Updated

The good news is Latinos are enrolling in college at record rates. The bad news is this means that when the education funding bubble bursts, it is likely to send devastating shock waves throughout the Latino community.

The country’s bad economy, high Hispanic unemployment rate, and soaring tuition costs have forced more and more Latinos to take out massive student loans to finance their education. According to the Center for American Progress, 67 percent of Latino college graduates leave school with some student loan debt and two-thirds of graduates leave with more than $25,000 in debt. Couple that with the rapid growth of Latinos in college enrollment and the percentage of Latinos graduating knee-deep in debt will undoubtedly increase.

When the government hands out free money, it not only increases a student’s willingness to pay more, but it also encourages colleges to set tuition and fees higher so that they can capture those free, additional government funds.

— Michelle Fields

This could result in more Latinos unable to qualify for home loans after graduation and unable to save for retirement, which could ultimately weaken our overall economy.

The student loan crisis is now coming to a head this month with interest rates on federally subsidized student loans set to double on July 1 to 6.8 percent. Lawmakers in Washington have come up with several solutions, including suppressing interest rates, providing more subsidies, and offering generous re-payment options.

Unfortunately, none of these proposals offer a real, long-term solution. They fail to encourage students to take on less debt, they do not address the problem of rising tuition costs and they do not solve the looming student loan crisis facing the Latino community as well as the country.

The student loan crisis is not about interest rates — it is a result of the cost of education rising to levels unattainable for the average American family. Moreover, the families who are often hurt the most are Latinos since many suffer from lower wages and must take on more debt to finance higher education.

If we want to fix the out-of-control college tuition prices, we need to rethink government subsidies. Although federal aid is supposed to help American families by offsetting college tuition costs, it is actually one of the main forces driving the growth in college tuition and fees. Federal subsidies, in the form of loans and Pell grants, raise the cost of tuition and lead to even higher subsidies and higher tuition costs. We constantly hear politicians calling for more federal dollars to fund higher education. However, when the government hands out free money, it not only increases a student’s willingness to pay more, but it also encourages colleges to set tuition and fees higher so that they can capture those free, additional government funds.

Federal subsidies also create an artificial demand for higher education while diminishing the return on investment for graduates. Students are graduating with massive debt and graduating into a market with jobs that do not demand a degree. According to the Center for College Affordability, almost half of college graduates are working at jobs that do not require a college degree. Furthermore, only seven of the 30 occupations expected to have the largest growth in the next decade require a college degree.

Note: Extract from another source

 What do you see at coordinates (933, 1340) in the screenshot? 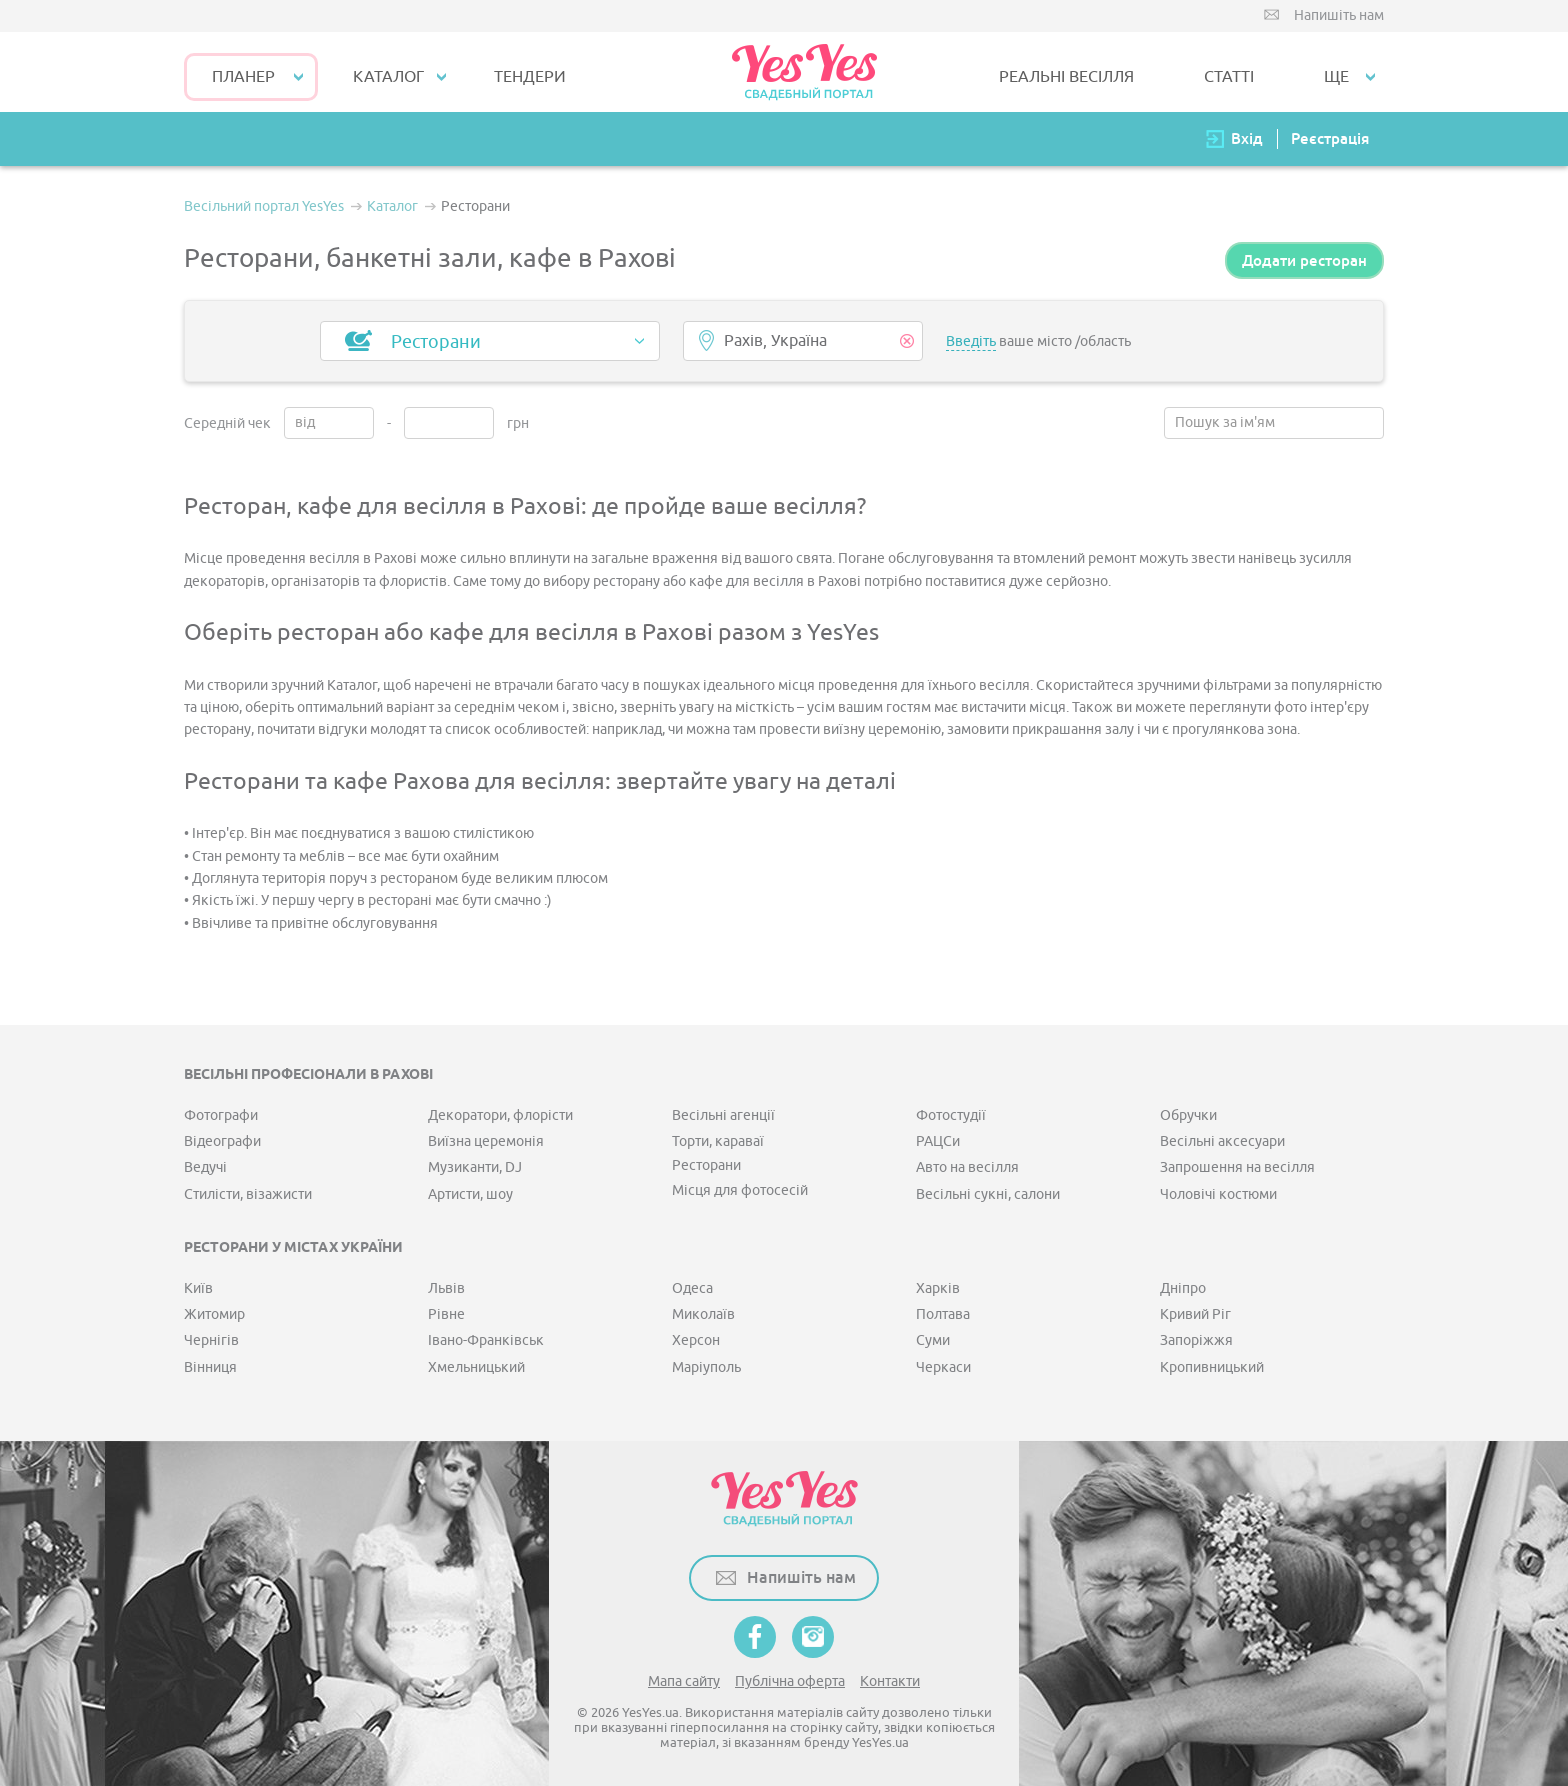
I see `Суми` at bounding box center [933, 1340].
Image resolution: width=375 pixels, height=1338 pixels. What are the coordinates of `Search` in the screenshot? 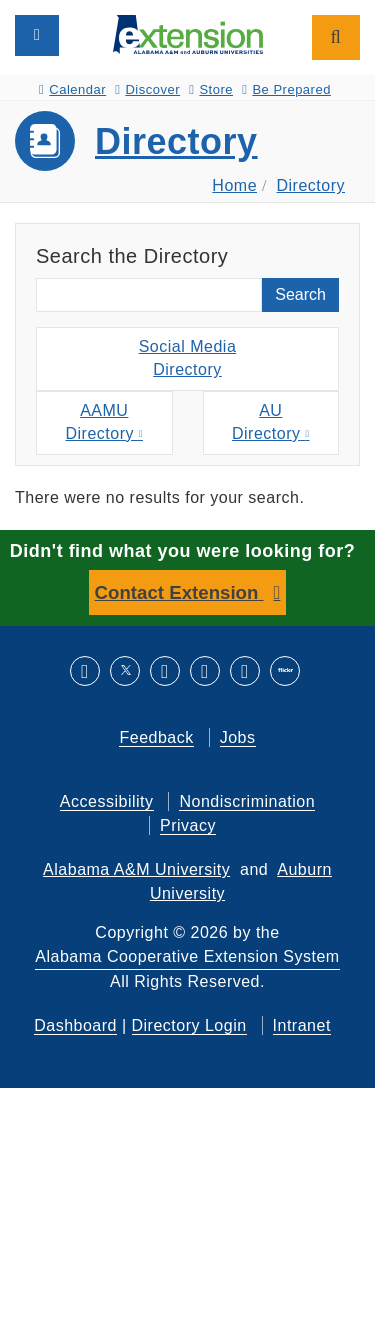 It's located at (300, 294).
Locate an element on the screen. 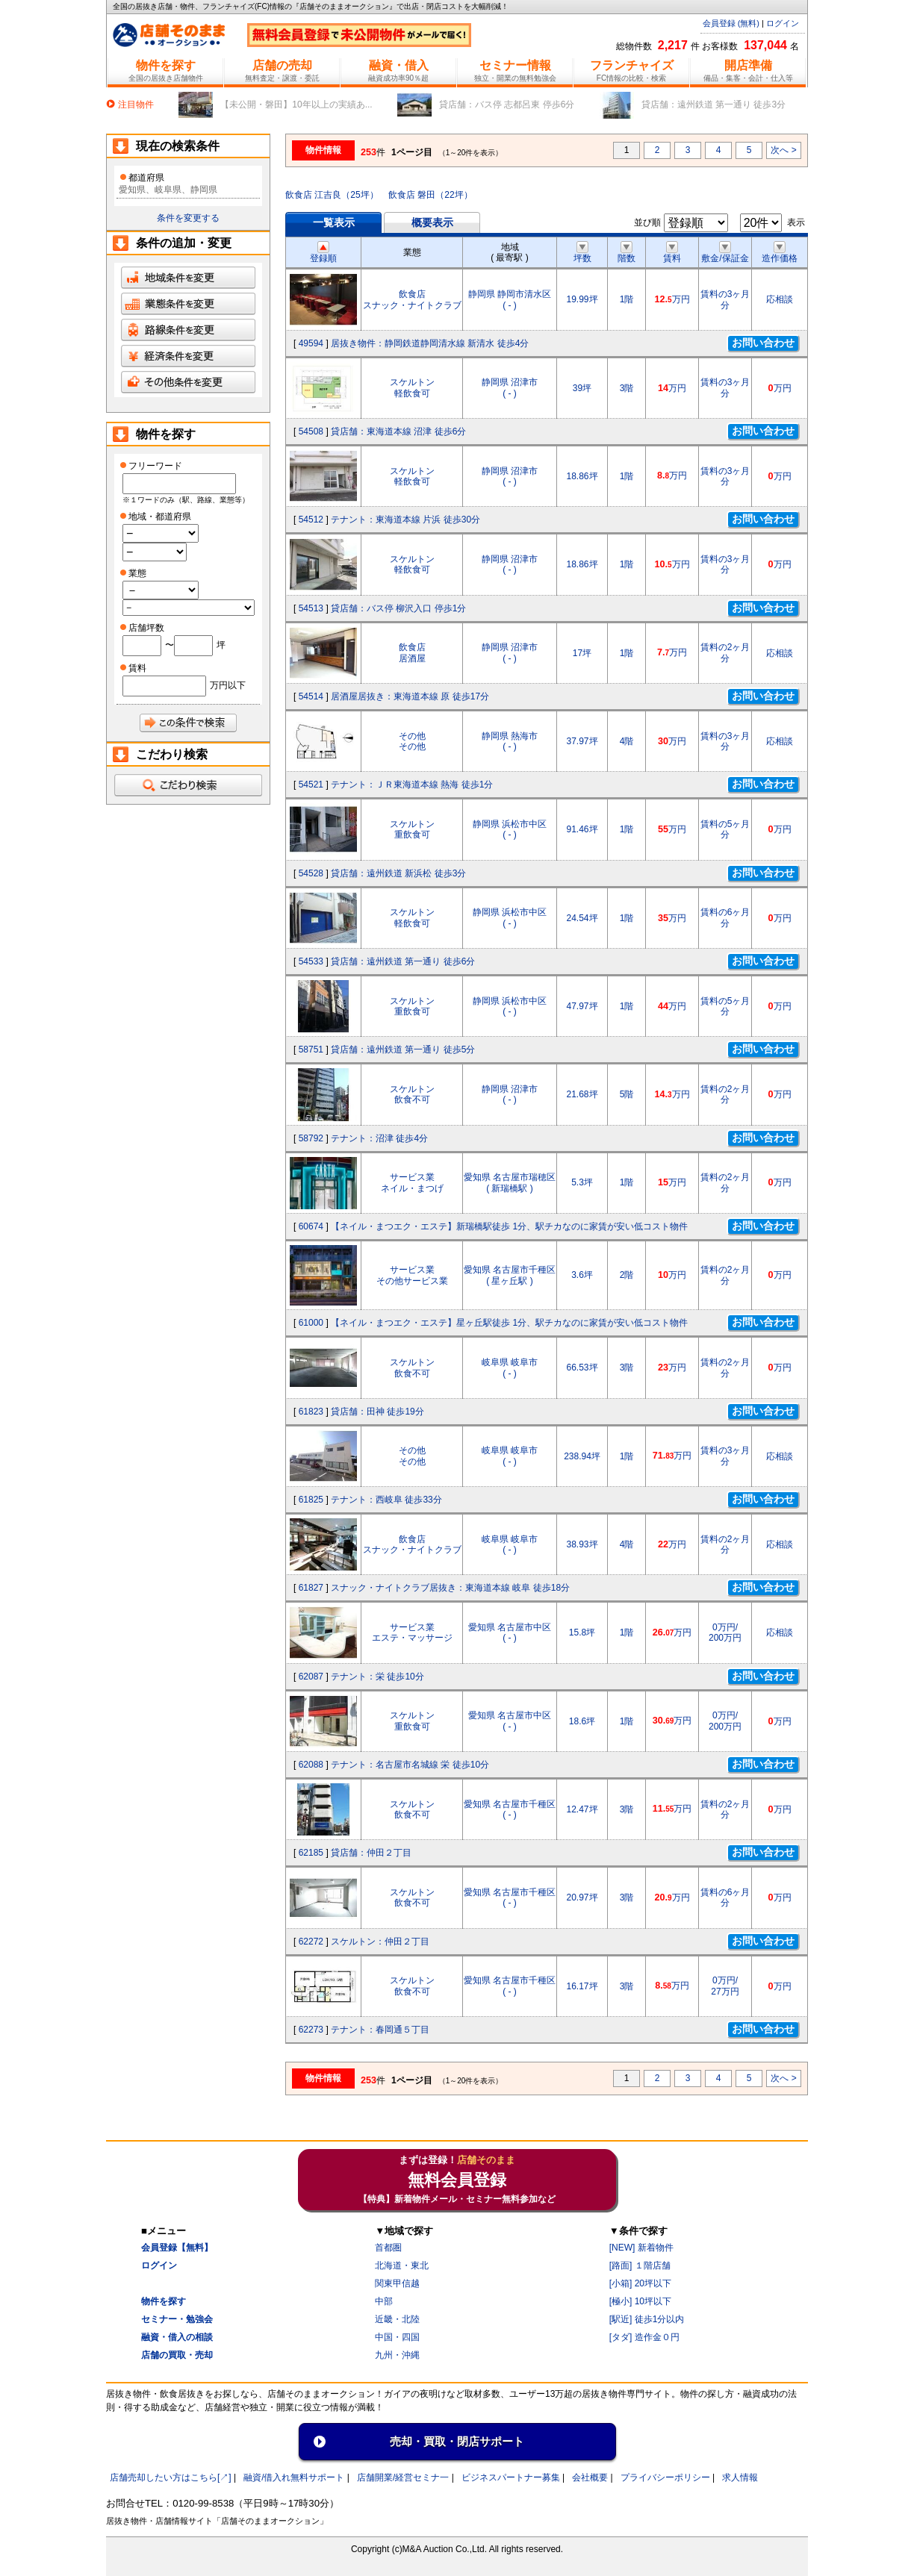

The people who ultimately benefit from these subsidies are the colleges, not the debt-ridden students.

If we want college tuition and fees to decrease, we must start talking about the perverse effects of federal government aid. The subsidies, though well intentioned, are causing students to take on massive debt, while inflating the cost of tuition and diminishing the worth of a college degree. By stripping away federal subsidies so that we have something that looks more like a free market, college institutions will have an incentive to be more innovative and lower the cost of education.

However, if Latinos choose to ignore the need for a real solution to the higher education bubble –and instead insist on short-term solutions like lower interest rates– they risk being hurt the hardest when it bursts.